Document extract:
----
How the Ethics of Foie Gras Tell us about the Ethics of Livestock Production More Broadly
Starting Nov. 25, 2022, it will be illegal for restaurants and grocers in New York City to serve or sell foie gras, a traditional French dish made of duck or goose liver. Foie gras is made by force-feeding the birds, typically through a tube leading from the mouth to the stomach, to fatten their liver, which critics deem inhumane. Notably, the New York City Council enacted the upcoming ban for that very reason, with the councilwoman who sponsored the legislation telling the New York Times that force-feeding is “the most inhumane process.”
This legal change has been the subject of considerable debate, representing just the latest flashpoint in an ongoing dispute over the ethics of foie gras. While animal rights activists consider the force-feeding process abhorrent, foie gras farmers and many restaurant owners contend that it is not so cruel, in fact, and that banning foie gras devalues culinary freedom. Over the years, these opposing sides have clashed in several municipalities, including in Chicago, where after the city council outlawed foie gras in 2006, an uproar from restaurant owners eventually led the city to lift the ban only two years later.
You might, understandably, be wondering—why talk about foie gras? It may seem like a bit of a niche issue. However, the foie gras controversy merits discussion as a microcosm of a broader, ongoing debate regarding the ethical foundations of animal production overall. Upon close examination, it becomes apparent that livestock production systems, as currently constituted, are perhaps fundamentally ethically deficient. In evaluating the ethical basis for foie gras and other animal products, I will argue that, ultimately, governments should ban foie gras. Moreover, a broader societal reevaluation of how we approach animal production is needed—though the feasibility of potential solutions remains uncertain.
Let’s begin by taking a closer look at the history and production of foie gras to help understand why banning it is so important and contentious. Notably, the dish is regarded as a delicacy in French cuisine, esteemed for its rich, buttery, and delicate flavor. Its origins go back to Ancient Egypt, though it only became widespread in the 1500s in France, where it remains hugely popular and culturally significant. According to current French law, “Foie gras belongs to the protected cultural and gastronomic heritage of France.” So, for foie gras farmers and many restaurant owners—in France, the United States, and worldwide—foie gras is just a delicious, culturally significant dish.
----
Given material:
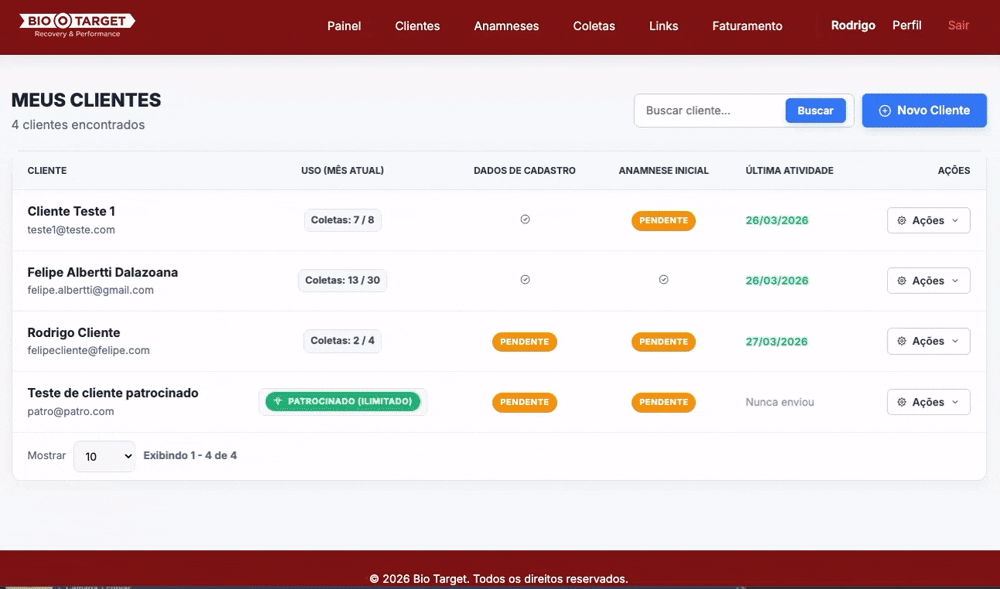Open the Anamneses menu

tap(506, 26)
----
Answer these from the foie gras article above, one line each:
(a) On what date does the New York City ban on serving or selling foie gras take effect?
(b) In what year did the Chicago city council outlaw foie gras?
(c) When did foie gras become widespread in France?

Reply to the exercise:
(a) Nov. 25, 2022
(b) 2006
(c) In the 1500s